The phenomenon of individual variability in susceptibility/resilience to stress and depression, in which the hippocampus plays a pivotal role, is attracting increasing attention. We investigated the potential role of hippocampal cyclooxygenase-2 (COX-2), which regulates plasticity, neuroimmune function, and stress responses that are all linked to this risk dichotomy. We used a four-week-long chronic mild stress (CMS) paradigm, in which mice could be stratified according to their susceptibility/resilience to anhedonia, a key feature of depression, to investigate hippocampal expression of COX-2, a marker of microglial activation Iba-1, and the proliferation marker Ki67. Rat exposure, social defeat, restraints, and tail suspension were used as stressors.

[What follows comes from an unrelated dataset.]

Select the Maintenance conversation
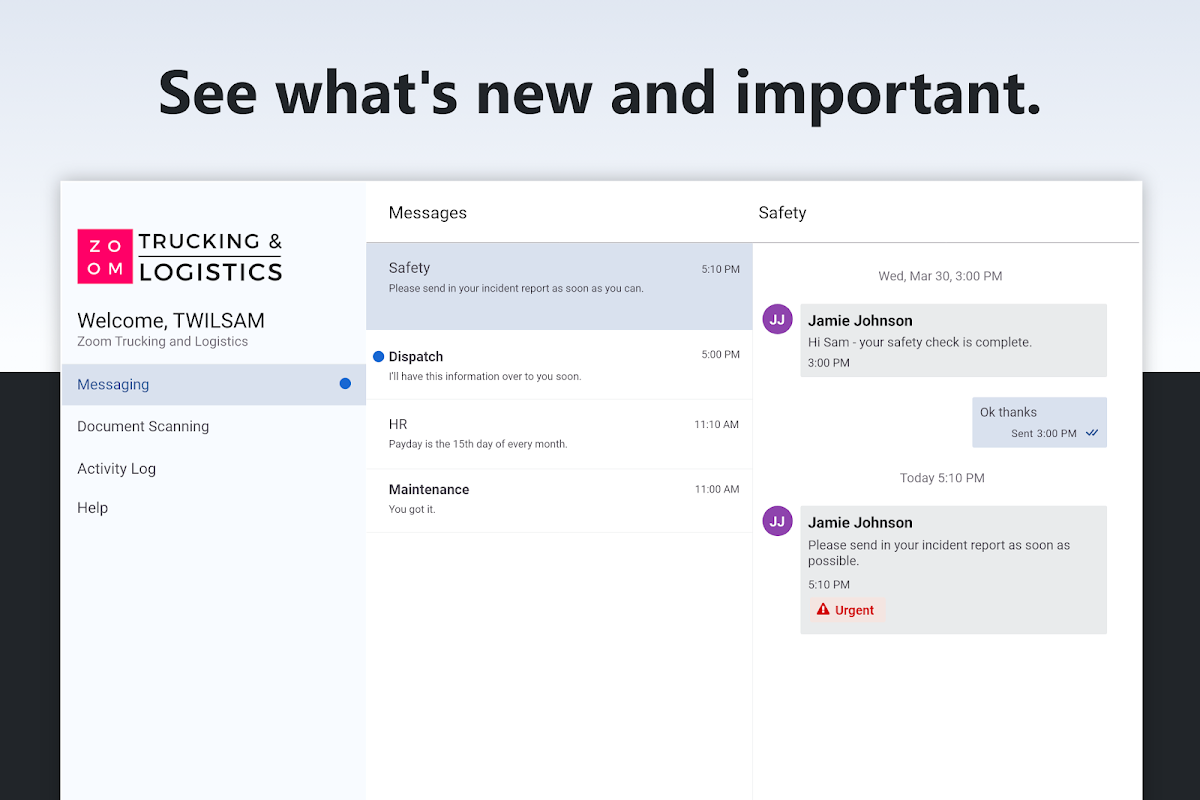 [x=559, y=500]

We compared the effects of treatment with either the selective COX-2 inhibitor celecoxib (30 mg/kg/day) or citalopram (15 mg/kg/day). For the celecoxib and vehicle-treated mice, the Porsolt test was used. Anhedonic (susceptible) but not non-anhedonic (resilient) animals exhibited elevated COX-2 mRNA levels, increased numbers of COX-2 and Iba-1-positive cells in the dentate gyrus and the CA1 area, and decreased numbers of Ki67-positive cells in the subgranular zone of the hippocampus. Drug treatment decreased the percentage of anhedonic mice, normalized swimming activity, reduced behavioral despair, and improved conditioned fear memory. Hippocampal over-expression of COX-2 is associated with susceptibility to stress-induced anhedonia, and its pharmacological inhibition with celecoxib has antidepressant effects that are similar in size to those of citalopram.